>> Start INFORMATION PROVIDED

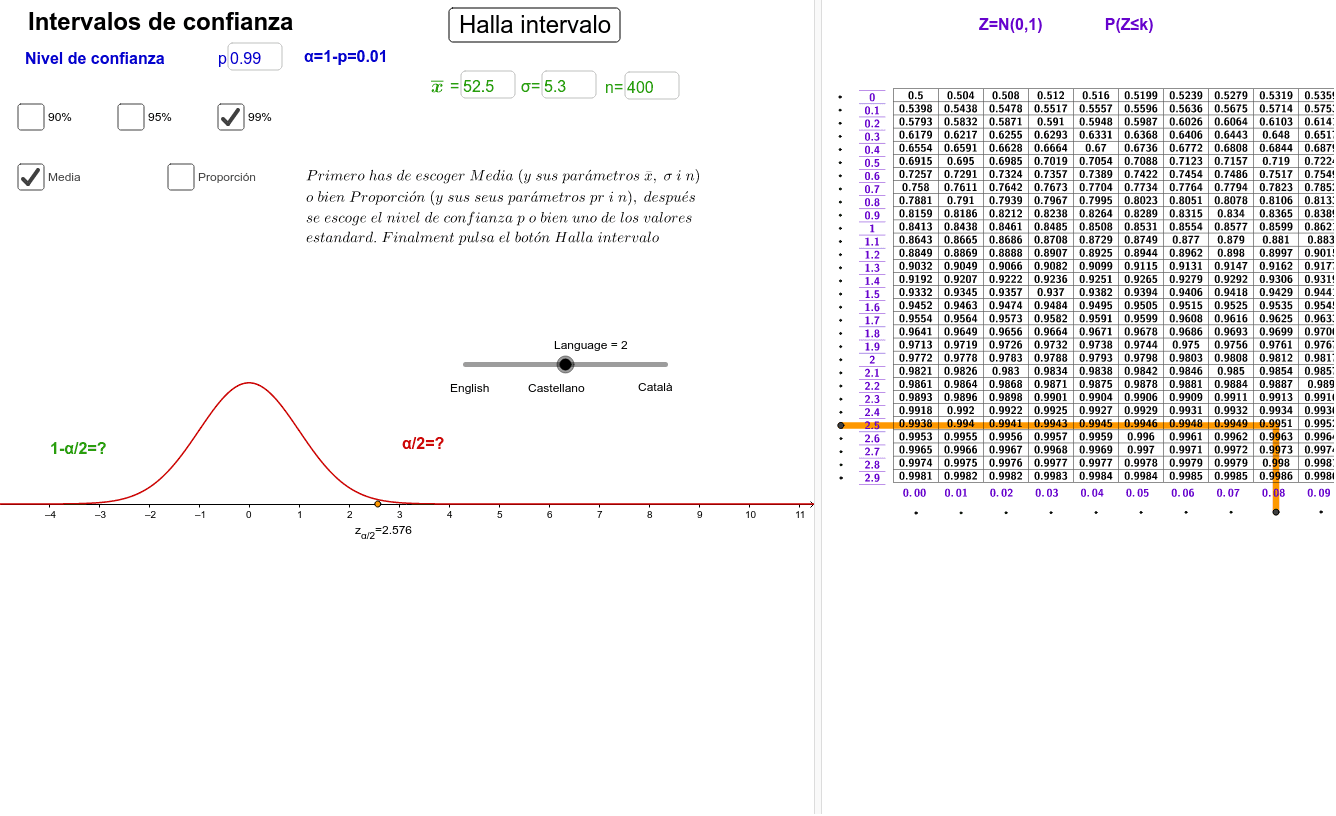Uncheck the 99% confidence level checkbox
The width and height of the screenshot is (1336, 816).
(230, 117)
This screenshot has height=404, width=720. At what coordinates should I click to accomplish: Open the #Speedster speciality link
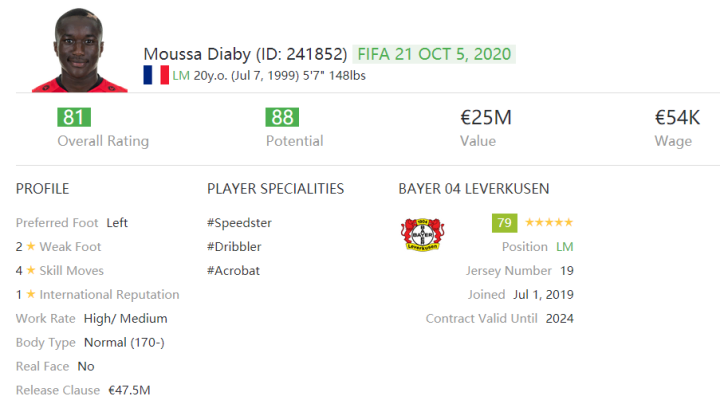pos(239,223)
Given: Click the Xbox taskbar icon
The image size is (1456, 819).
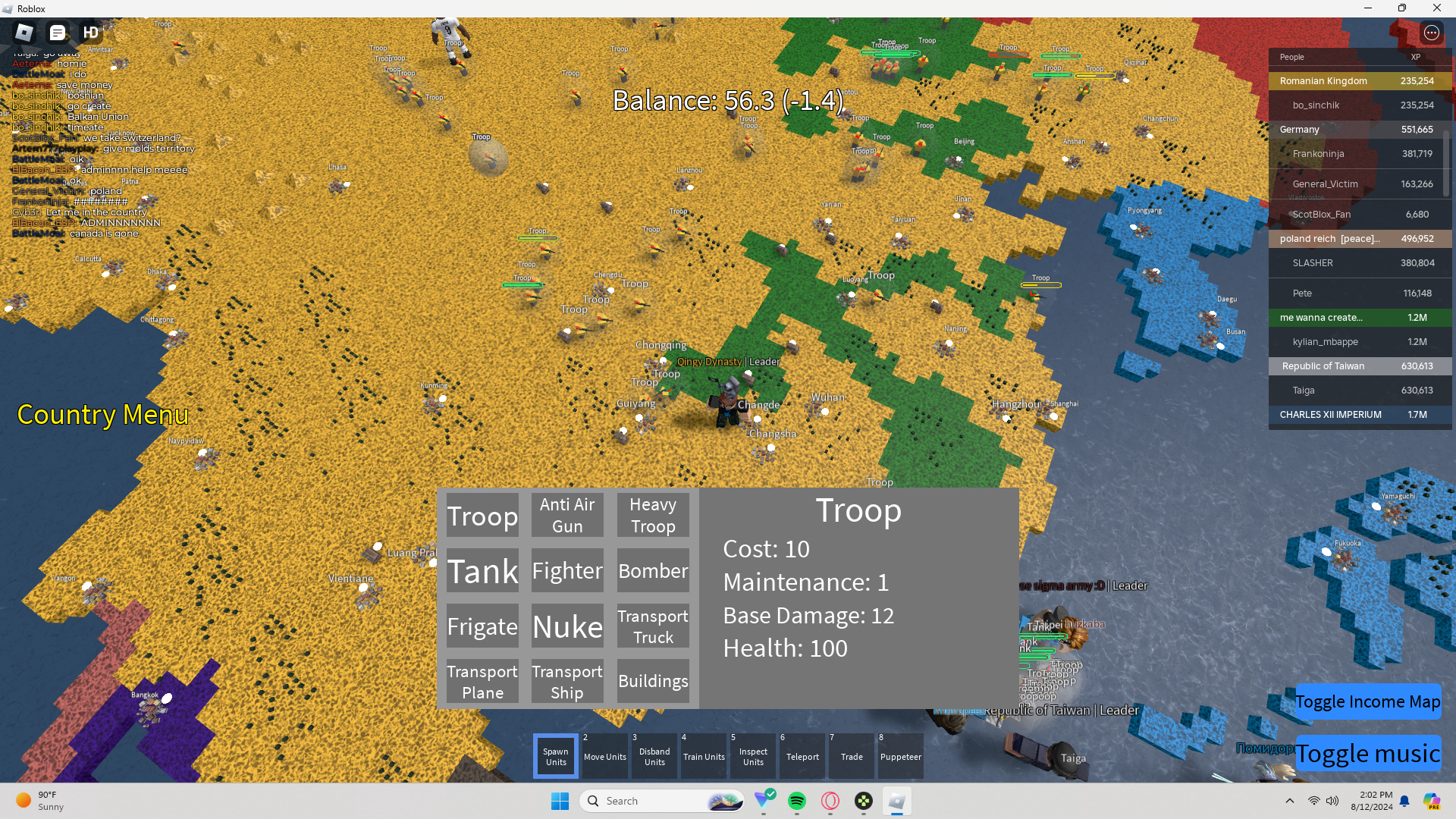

>> End INFORMATION PROVIDED

WHAT THE TASK REQUIRES: Copy out all the records above again word for word, leaving out the pictures.

SOLUTION:
Uncheck the 99% confidence level checkbox
The width and height of the screenshot is (1336, 816).
(230, 117)
This screenshot has height=404, width=720. At what coordinates should I click to accomplish: Open the #Speedster speciality link
pos(239,223)
Given: Click the Xbox taskbar icon
The image size is (1456, 819).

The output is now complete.